Wyznawanie i proszenie
dnia 27 maja 2019
Święty Panie, zgrzeszyłem niezliczoną ilość razy i jestem winny pychy i niewiary w tym, że nie potrafiłem odnaleźć Twoich zamysłów w Twoim świętym Słowie i nie szukałem Ciebie w moim codziennym życiu.
Moje grzechy i upadki mnie obwiniają, ale jakże jestem Ci wdzięczny za to, że nie będą one świadczyć przeciwko mnie, ponieważ zostały złożone na Chrystusa mego Zbawiciela.
Ujarzmiaj moje skłonności do grzechu i udzielaj mi łaski, abym wznosił się ponad nie!
Niech namiętności ciała i pożądliwości umysłu nie zniewalają mojego ducha, lecz Ty jedynie panuj nade mną w wolności i mocy!

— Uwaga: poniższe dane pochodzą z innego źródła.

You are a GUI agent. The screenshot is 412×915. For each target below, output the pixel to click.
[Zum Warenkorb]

Dziękuję Ci za to, że wiele moich modlitw zostało odrzuconych. Źle prosiłem i nie otrzymałem, modliłem się z pożądliwości i nie otrzymałem, pragnąłem Egiptu, a została mi darowana pustynia.

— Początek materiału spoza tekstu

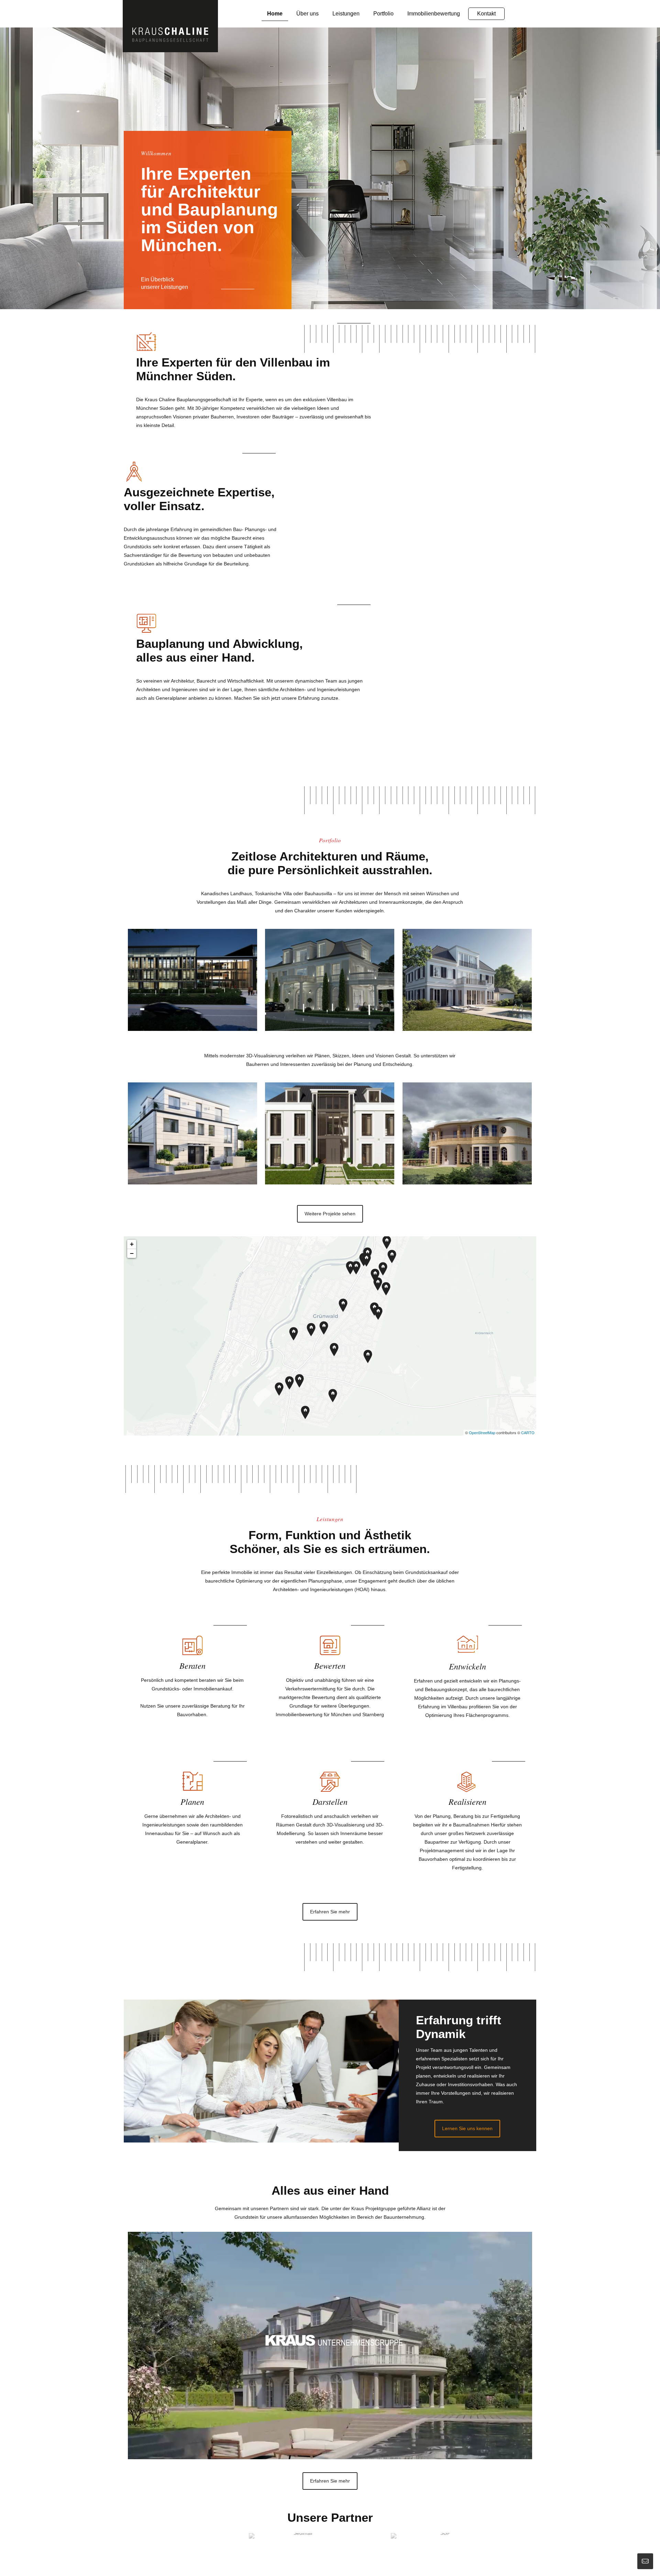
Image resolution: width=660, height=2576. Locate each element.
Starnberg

Kontynuuj Twoje cierpliwe dzieło, odpowiadaj „nie” na moje niewłaściwe modlitwy i pomagaj mi przyjmować Twoją wolę!
Oczyszczaj mnie z każdego złego pragnienia, z każdego nikczemnego dążenia, z wszystkiego, co sprzeciwia się Twojemu panowaniu!
Dziękuję Ci za Twoją mądrość i miłość, za wszelkie przejawy dyscypliny, którym mnie poddajesz, i za to, że kiedy trzeba wkładasz mnie do pieca, aby wytopić złoto i odrzucić mój żużel.
Żadna próba nie jest zbyt ciężka, gdy chodzi o grzech. Gdybyś dał mi wybór, czy żyć w rozkoszach moich grzechów czy wypalić grzech poprzez bolesne próby, udziel mi proszę gotowości do uświęcającego cierpienia!
Wyzwól mnie, proszę, od wszelkich grzesznych nawyków, od starych przyzwyczajeń, od wszystkiego, co przysłania Twoją łaskę w moim życiu i co wstrzymuje mnie od rozkoszowania się Tobą!
Dziękuję Ci, Boże Izraela, za pomoc, jakiej mi udzielasz bym żył w prawości!